Cet épisode, qui demeurera pour plusieurs consultants à Paris, comme le fait majeur d’un bail au PSG  pourtant perlé d’actions défensives d’éclats et de chirurgicales interventions offensives, Serge Aurier a tenté de l’expliquer. Il y a un peu plus d’un an. A l’émission Clique X sur Canal Plus, passée sous silence par plusieurs média, Aurier donnait son sens au mot « fiotte » qui l’a fait basculer du rêve parisien au cauchemar.

« Pour moi, “fiotte“, c'est pour désigner quelqu'un qui a peur. C'est un mot qu'on utilise entre potes. Pas pour insulter le papa ou la maman des gens. Pour nous, ce mot n'avait pas une aussi grande importance que cela. Ça ne reflète aucune homophobie parce que chacun a sa vie. Je respecte cela. Je ne suis pas une “fiotte“, à partir du moment où je n'ai peur de personne. C'est un mot qui pour nous ne renferme pas quelque chose de méchant », expliquait l’international ivoirien.

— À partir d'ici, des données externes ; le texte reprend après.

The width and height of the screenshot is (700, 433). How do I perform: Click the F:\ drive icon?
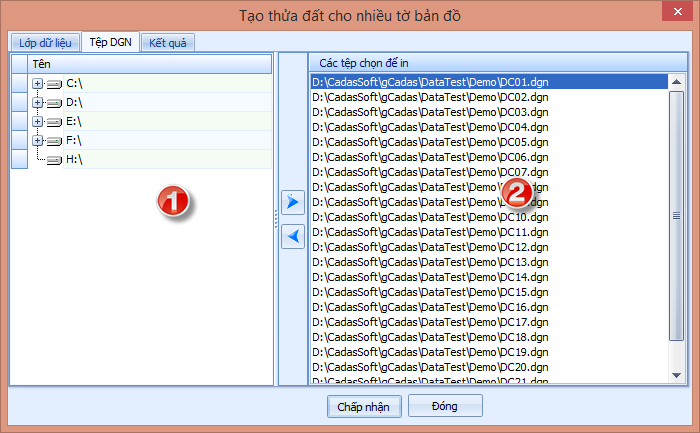(x=54, y=140)
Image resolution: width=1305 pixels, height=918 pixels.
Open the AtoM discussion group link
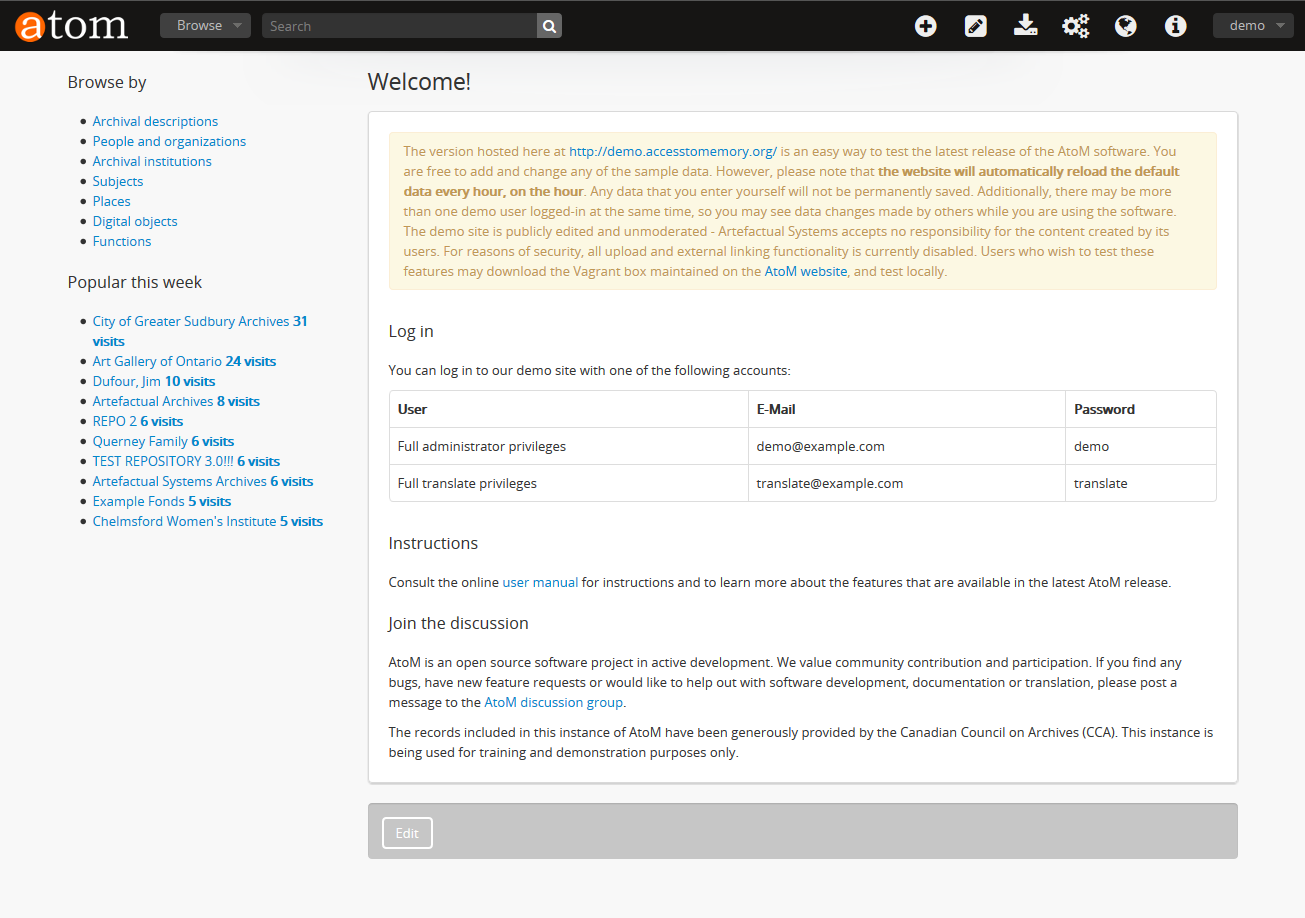pos(553,702)
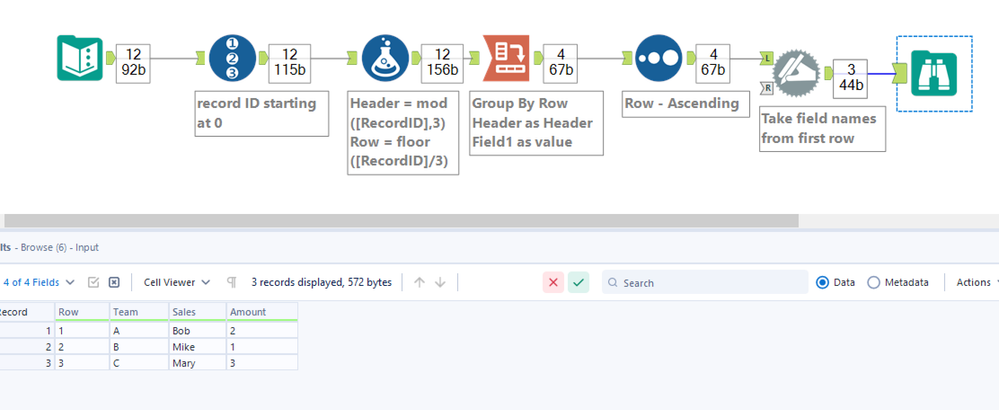Click the down arrow next record button
Screen dimensions: 999x410
(x=440, y=283)
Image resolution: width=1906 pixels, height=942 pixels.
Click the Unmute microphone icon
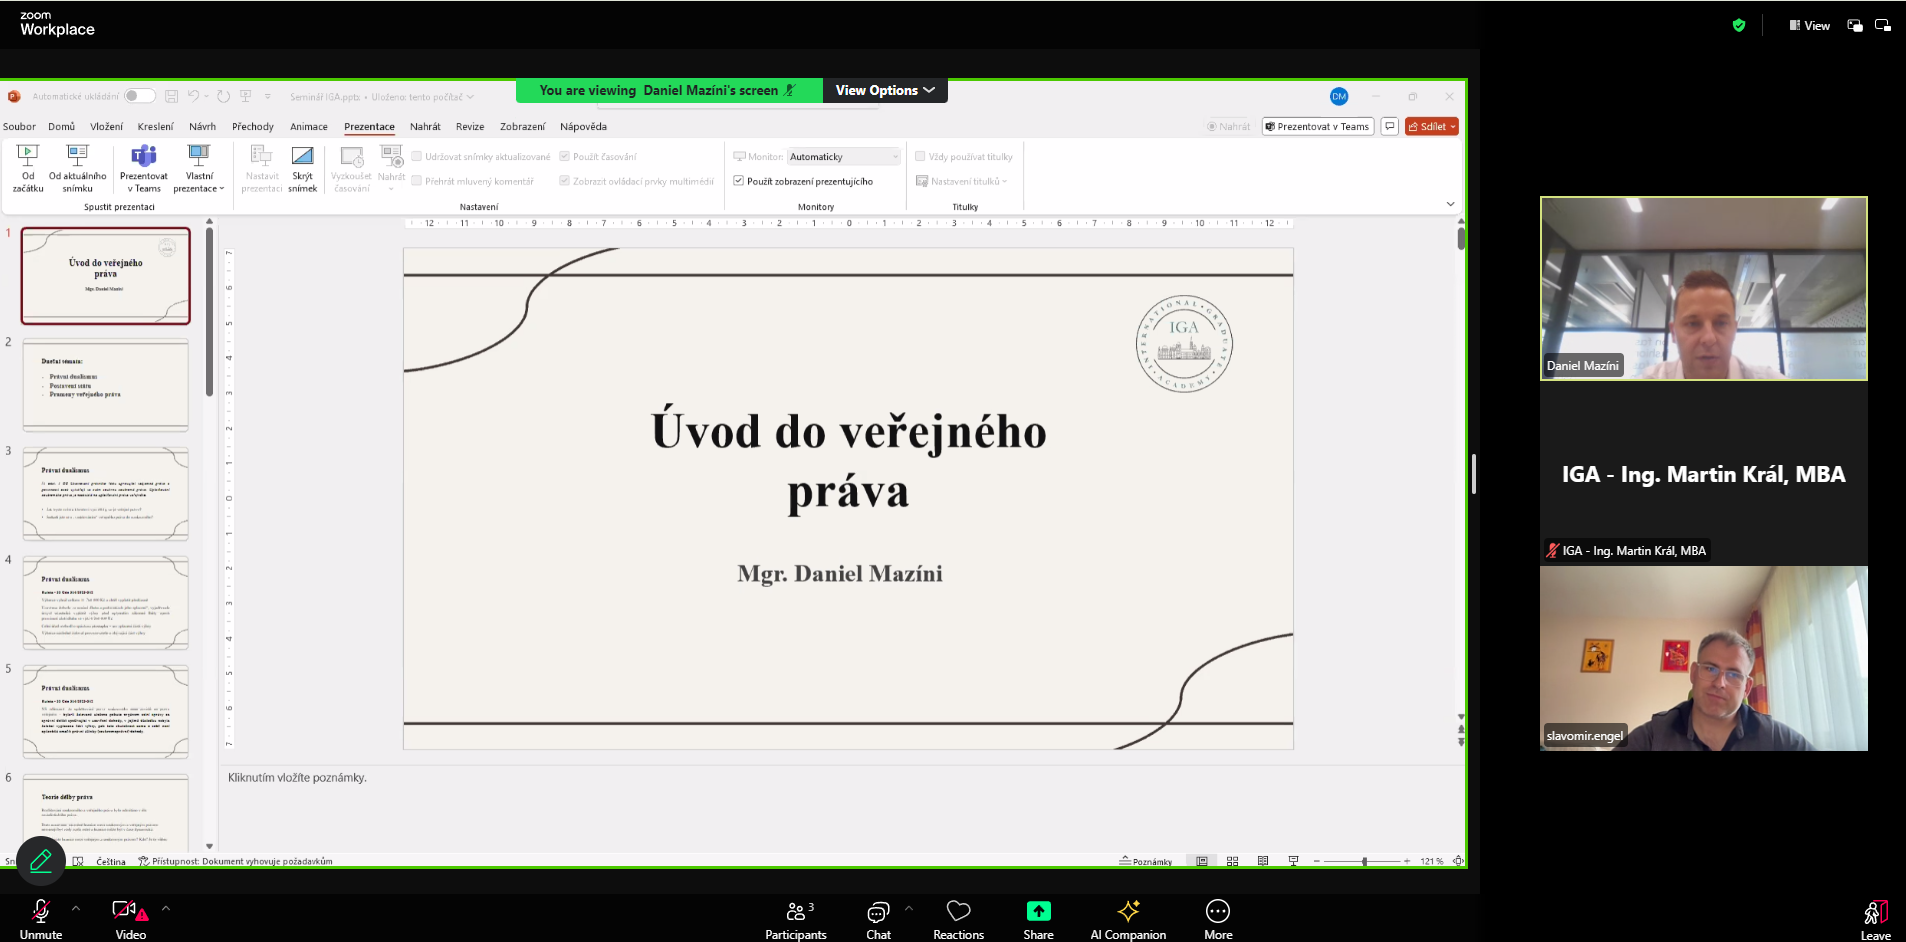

« J’ai pensé que j’avais tué quelqu’un »

Un sens de quartier qui ne collait pourtant pas avec l’idée que se faisaient certains observateurs français de ce vocable. Un recadrage mué en acharnement qui a affecté le joueur. « Certains en ont fait toute une affaire. Ça a duré des mois et des mois. A un moment donné, c'était trop. A un moment donné j'ai pensé que j'avais tué quelqu'un. Qu'en sortant ce mot là, je méritais d'aller en prison. Je méritais d'être viré du PSG et d'autres choses encore. J'ai pris du recul à partir de ce moment pour comprendre que ce que j'avais dit avait choqué plein de monde.  Je me suis excusé. Ce mot que j'ai utilisé ne fait pas de moi un homophobe. Je ne suis pas homophobe », a-t-il indiqué conscient du tacle appuyé dont il venait de se rendre coupable.

« Si j’ai vraiment encore envie de rester au PSG… »

Dès lors, le goût du PSG s’est assombri à son palais. Avec la certitude que plus rien ne serait comme avant. Même après le départ de Laurent Blanc. « Certains ont encore dit que ce n'était pas sincère. Je me suis excusé parce que le moment le voulait. Je l'ai aussi fait pour mon président qui me considère comme son fils. Si j'ai vraiment encore envie de rester au PSG c'est pour lui. Sinon, si  ça ne dépendait que de moi, je serais déjà parti ». A l’heure actuelle, l’amour paternel qui le lie à Nasser El Khelaïfi ne semble plus suffisant pour maintenir l’Eléphants aux pieds de la Tour Eiffel. Surtout sur la liste des probables prétendants d’Aurier s’allonge au fil des jours.